Loin pain sometimes occurs, and there is usually a low-grade
fever, such that the clinical picture may mimic acute
pyelonephritis, but symptoms can be notable by their absence.
Proteinuria and haematuria may occur.
Diagnosis is important because thrombolysis and/or renovascular
surgery can be surprisingly effective in restoring function,
even when undertaken a considerable time after arterial
occlusion (up to many weeks), in those with atherosclerotic
renovascular disease in whom (prior to occlusion) a collateral
blood supply to the
kidney
parenchyma has developed. Suspicion
should be aroused by complete, sudden anuria in the absence of
urinary obstruction, especially if the clinical setting is
appropriate, for example atrial fibrillation in an arteriopath.

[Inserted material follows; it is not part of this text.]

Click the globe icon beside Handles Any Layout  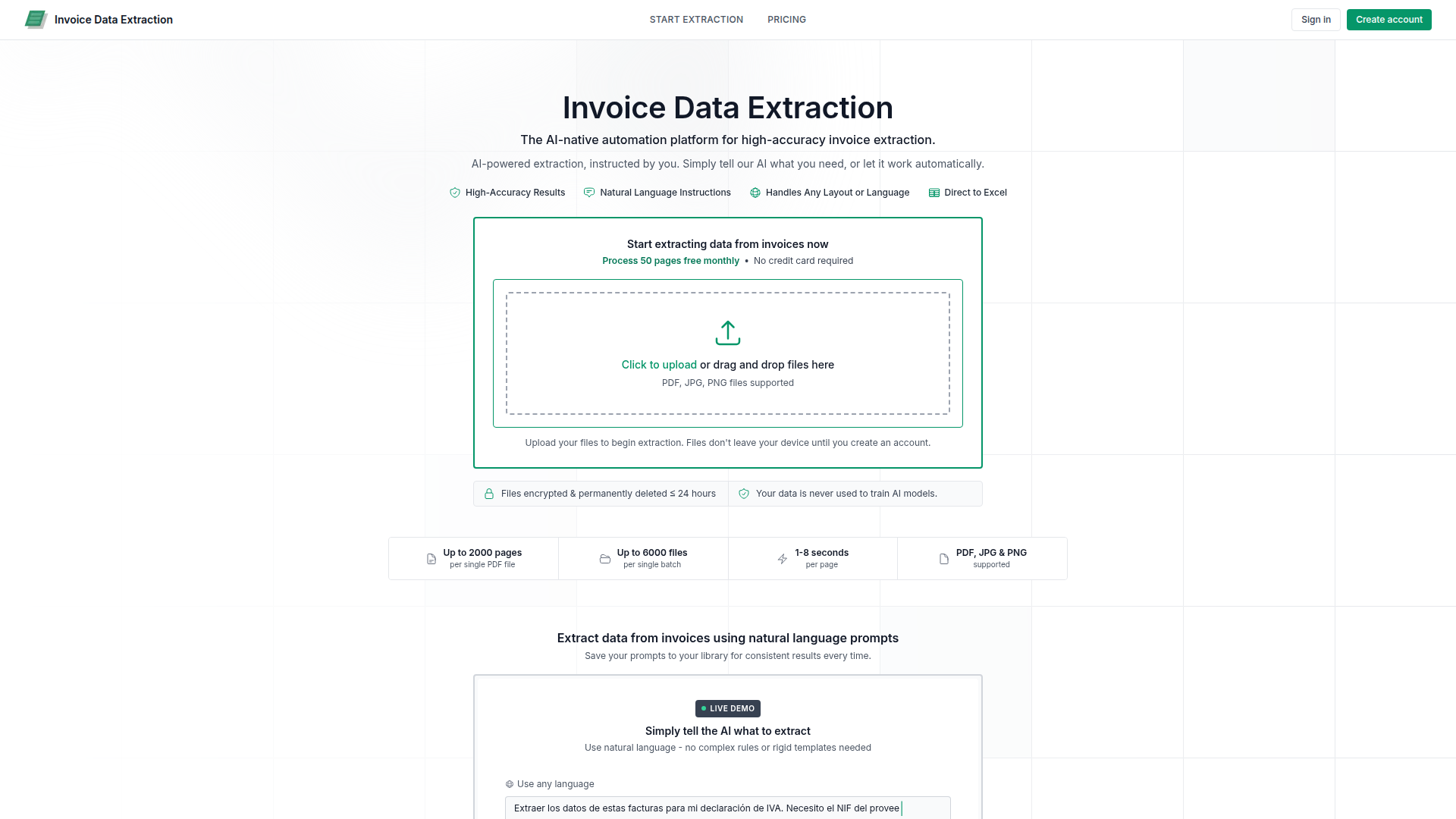755,193
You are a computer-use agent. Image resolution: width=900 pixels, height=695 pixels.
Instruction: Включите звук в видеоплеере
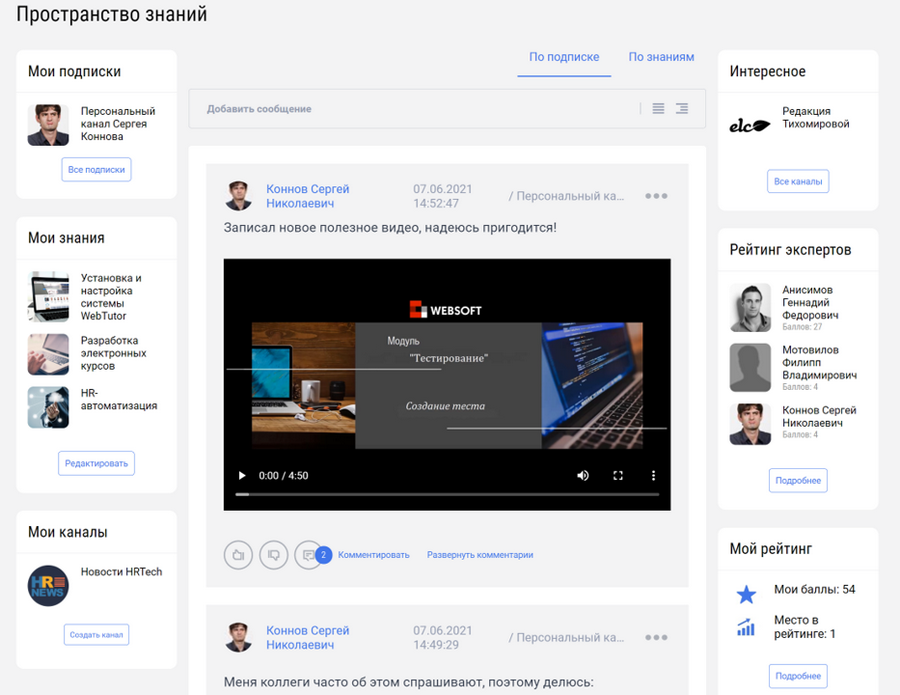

A useful pointer to the diagnosis is the finding of a urinary
sodium concentration similar to that of plasma,
but DTPA renography and
kidney
angiography are the appropriate diagnostic tests if the
diagnosis of
kidney
artery occlusion is
suspected. CT scanning may reveal wedge-shaped infarcts when
occlusion is incomplete.
Venous obstruction
Kidney
vein thrombosis can cause acute
kidney
failure, most commonly in adults as a complication of the
nephrotic syndrome, but in infants and children as a result of
abdominal sepsis or severe dehydration.
Kidney
pain is common, as is increasing proteinuria and haematuria
(which can be macroscopic), but there may be no symptoms. If
there is clinical suspicion of the diagnosis, for example
unexplained deterioration of renal function in a nephrotic
patient, then appropriate investigation includes
ultrasound/Doppler examination of the
kidney
veins and inferior vena cava, CT/MRI scanning, or
kidney
arteriography with late films taken specifically to look for
filling of the
kidney
veins. Treatment by anticoagulation is the usual practice.